▸ **Aim of the task**
Reproduce all of the lines below word for word, leaving the pictures out.

— BEGIN —

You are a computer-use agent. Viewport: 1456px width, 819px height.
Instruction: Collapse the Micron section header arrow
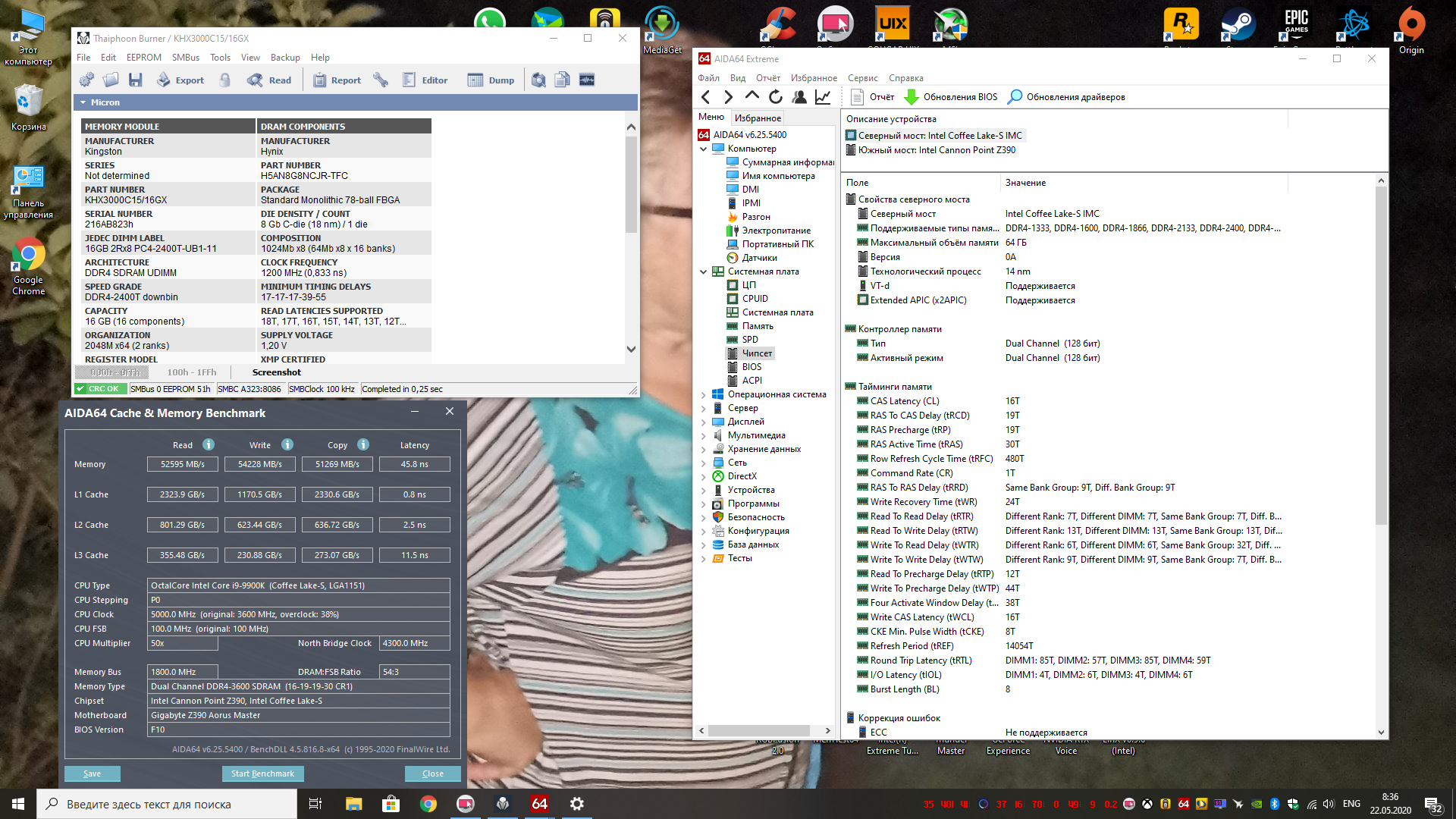83,102
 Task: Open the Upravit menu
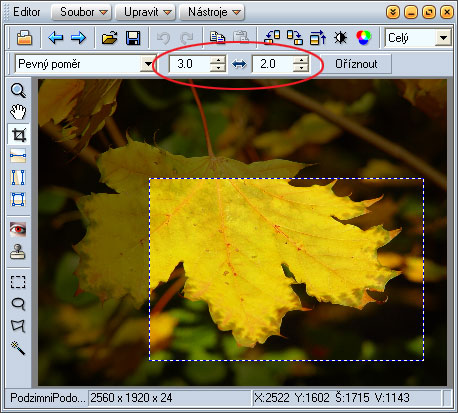coord(145,12)
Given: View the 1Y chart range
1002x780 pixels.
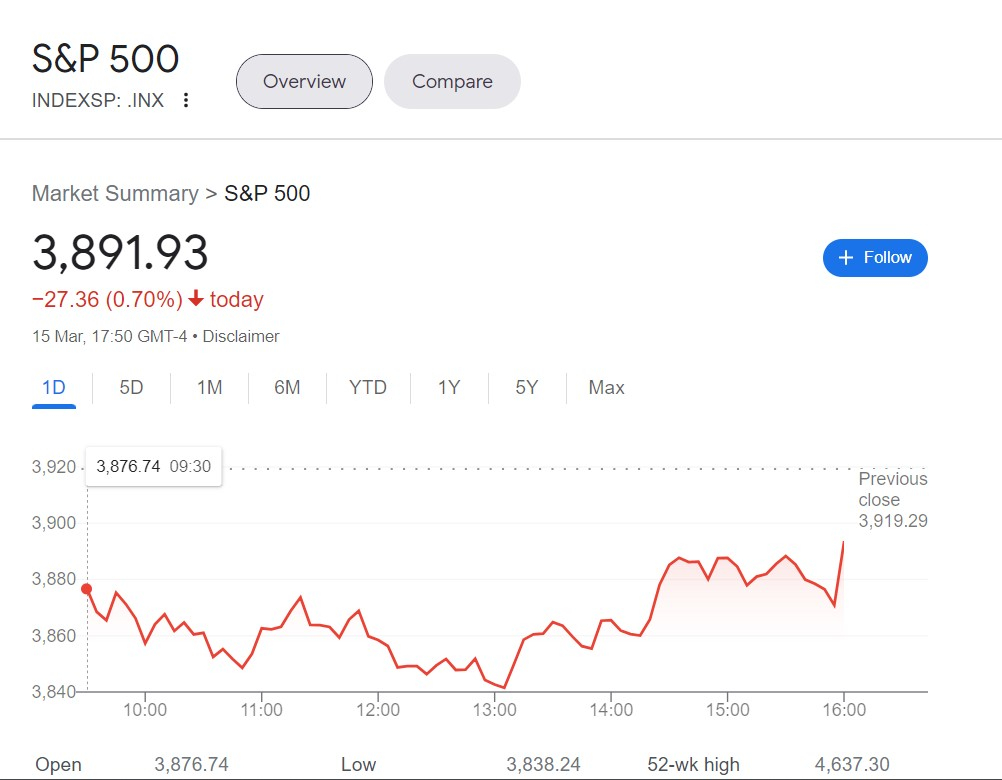Looking at the screenshot, I should [449, 388].
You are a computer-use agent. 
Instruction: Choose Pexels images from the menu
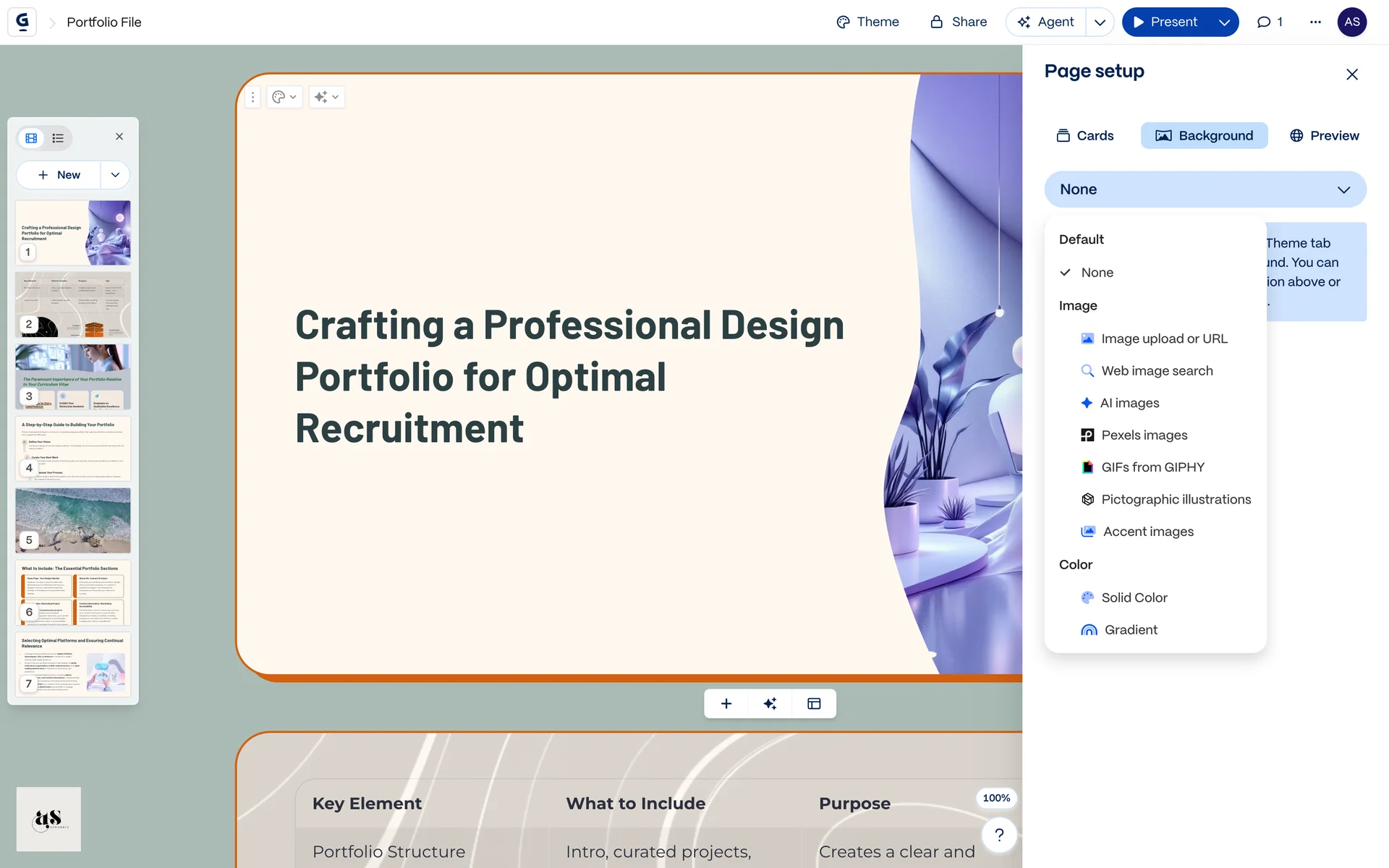click(1144, 435)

— END —

▸ **Written response**
You are a computer-use agent. Viewport: 1456px width, 819px height.
Instruction: Collapse the Micron section header arrow
83,102
 Task: Open the Upravit menu
coord(145,12)
Given: View the 1Y chart range
1002x780 pixels.
Looking at the screenshot, I should [449, 388].
You are a computer-use agent. 
Instruction: Choose Pexels images from the menu
click(1144, 435)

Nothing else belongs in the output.